The Houston Chronicle reports that the Harris County Commissioners’ are discussing hiking the salaries of most county officials. The notable exceptions are the Judges with a local jurisdiction, whose salaries are tied to that of the District Judge, set by the State Legislature. Similarly tied is the salary of the County Judge.
However, the Constables, County Attorney, County Clerk, County Commissioners, County Treasurer, District Attorney, District Clerk, Sheriff and Tax Assessor-Collector will all receive modest increases in their salaries. When I say “modest,” I truly mean somewhat miniscule. For example, the County Commissioners accused of these nefariously dealing with regard to “voting themselves a raise” would simply see 11% hike, which would be near the top of the raises.
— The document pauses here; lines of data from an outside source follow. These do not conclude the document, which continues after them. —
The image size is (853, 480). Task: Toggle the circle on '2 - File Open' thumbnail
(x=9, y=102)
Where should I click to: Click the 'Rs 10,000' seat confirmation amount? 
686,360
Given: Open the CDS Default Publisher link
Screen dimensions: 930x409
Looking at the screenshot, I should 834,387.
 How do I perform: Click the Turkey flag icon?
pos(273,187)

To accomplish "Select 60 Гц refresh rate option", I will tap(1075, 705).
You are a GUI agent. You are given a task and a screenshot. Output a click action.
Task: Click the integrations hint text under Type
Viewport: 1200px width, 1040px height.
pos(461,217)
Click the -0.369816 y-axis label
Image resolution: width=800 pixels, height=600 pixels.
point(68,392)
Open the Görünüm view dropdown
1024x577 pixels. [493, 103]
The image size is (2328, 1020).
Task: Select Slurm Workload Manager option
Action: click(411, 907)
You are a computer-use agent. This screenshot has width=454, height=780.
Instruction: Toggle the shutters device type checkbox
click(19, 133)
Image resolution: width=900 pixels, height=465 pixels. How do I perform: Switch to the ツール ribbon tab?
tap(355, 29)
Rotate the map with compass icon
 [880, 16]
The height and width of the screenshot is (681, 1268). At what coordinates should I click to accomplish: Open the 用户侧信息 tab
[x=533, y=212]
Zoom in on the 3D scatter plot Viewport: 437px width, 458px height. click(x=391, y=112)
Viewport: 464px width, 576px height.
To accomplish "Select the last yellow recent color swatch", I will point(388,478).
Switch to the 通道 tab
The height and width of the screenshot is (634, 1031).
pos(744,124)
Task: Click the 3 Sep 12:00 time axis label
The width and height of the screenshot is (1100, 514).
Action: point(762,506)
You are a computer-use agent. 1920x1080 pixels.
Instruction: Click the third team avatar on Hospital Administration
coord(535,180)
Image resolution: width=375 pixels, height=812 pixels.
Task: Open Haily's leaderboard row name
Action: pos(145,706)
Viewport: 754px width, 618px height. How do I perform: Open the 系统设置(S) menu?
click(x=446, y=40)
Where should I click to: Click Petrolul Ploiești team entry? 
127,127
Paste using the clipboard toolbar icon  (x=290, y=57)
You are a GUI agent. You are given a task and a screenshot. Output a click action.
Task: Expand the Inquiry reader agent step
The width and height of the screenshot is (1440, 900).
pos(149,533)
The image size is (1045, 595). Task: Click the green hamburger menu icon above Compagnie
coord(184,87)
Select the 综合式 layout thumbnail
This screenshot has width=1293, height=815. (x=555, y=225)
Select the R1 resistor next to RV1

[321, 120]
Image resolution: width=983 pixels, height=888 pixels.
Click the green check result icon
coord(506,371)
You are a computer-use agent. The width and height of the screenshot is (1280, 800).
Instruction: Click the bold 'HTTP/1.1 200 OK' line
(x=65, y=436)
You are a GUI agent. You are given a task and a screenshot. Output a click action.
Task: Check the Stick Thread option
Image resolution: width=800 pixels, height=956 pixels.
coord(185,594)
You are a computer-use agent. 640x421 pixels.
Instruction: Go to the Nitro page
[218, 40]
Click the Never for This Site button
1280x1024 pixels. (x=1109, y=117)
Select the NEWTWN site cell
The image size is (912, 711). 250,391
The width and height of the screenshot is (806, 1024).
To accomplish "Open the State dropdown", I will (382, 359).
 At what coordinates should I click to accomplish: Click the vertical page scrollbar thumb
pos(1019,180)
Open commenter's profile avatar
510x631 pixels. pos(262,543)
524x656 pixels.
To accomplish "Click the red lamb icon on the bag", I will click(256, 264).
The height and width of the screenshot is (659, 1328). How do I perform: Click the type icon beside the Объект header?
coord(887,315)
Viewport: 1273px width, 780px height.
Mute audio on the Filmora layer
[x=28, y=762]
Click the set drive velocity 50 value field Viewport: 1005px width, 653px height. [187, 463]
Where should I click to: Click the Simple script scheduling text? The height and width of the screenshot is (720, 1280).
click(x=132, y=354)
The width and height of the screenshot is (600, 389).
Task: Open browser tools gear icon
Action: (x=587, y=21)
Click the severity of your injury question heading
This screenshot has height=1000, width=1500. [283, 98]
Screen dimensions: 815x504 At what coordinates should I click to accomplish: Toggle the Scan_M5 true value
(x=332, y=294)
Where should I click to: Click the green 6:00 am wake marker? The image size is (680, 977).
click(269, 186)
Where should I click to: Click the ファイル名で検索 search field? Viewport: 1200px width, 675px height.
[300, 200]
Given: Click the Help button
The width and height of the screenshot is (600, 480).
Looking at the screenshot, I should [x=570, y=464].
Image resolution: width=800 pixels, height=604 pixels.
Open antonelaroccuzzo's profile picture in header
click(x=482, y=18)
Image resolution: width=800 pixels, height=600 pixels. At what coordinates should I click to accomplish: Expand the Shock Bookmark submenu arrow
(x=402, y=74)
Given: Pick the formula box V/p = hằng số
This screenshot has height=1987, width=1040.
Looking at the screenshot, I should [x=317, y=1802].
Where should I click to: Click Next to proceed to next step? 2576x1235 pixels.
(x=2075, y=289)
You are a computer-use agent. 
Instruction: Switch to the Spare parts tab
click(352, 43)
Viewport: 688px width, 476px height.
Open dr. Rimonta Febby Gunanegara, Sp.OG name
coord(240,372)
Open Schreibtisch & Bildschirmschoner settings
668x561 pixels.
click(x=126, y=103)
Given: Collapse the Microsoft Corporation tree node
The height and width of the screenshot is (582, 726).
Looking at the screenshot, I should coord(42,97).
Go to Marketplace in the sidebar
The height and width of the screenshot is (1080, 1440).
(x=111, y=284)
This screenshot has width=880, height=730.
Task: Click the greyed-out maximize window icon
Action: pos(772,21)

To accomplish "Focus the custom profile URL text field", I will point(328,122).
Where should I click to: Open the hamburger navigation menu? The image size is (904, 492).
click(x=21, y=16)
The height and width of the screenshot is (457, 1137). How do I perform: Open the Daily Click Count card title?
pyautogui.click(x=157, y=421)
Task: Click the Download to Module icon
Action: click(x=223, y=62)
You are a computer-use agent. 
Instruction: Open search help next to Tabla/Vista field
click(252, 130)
Towards the low end, the District Clerk would only see his salary go up by little more than 5%.
The Chronicle then went out of its way to interview those with an ax to grind against the Commissioners. Michael Quinn Sullivan, president of TFR, suggested that the County adopt a salary implementation system similar to the 27th Amendment to the US Constitution, which mandates all pay raises do not take effect until after the next election.
However, literally in the next paragraph, the Chronicle notes this is impossible under State Law. That is because the Commissioners are typically disallowed from making decisions that affect future sessions of the Commissioners’ Court. Collier then interviewed two commissioners –Steve Radack and Jack Morman– as well as County Judge Ed Emmett, County Clerk Stan Stanart and County Treasurer Orlando Sanchez. All the aforementioned expressed their support for the small raises.
I have maintained many times steadfast support for paying politicians liveable wages. I think Harris County does this very well, giving their elected officials all six-figure paychecks. Since the Judges and Emmett all got pay hikes from the Legislature this past year, such a reaction from the Commissioners is only fair.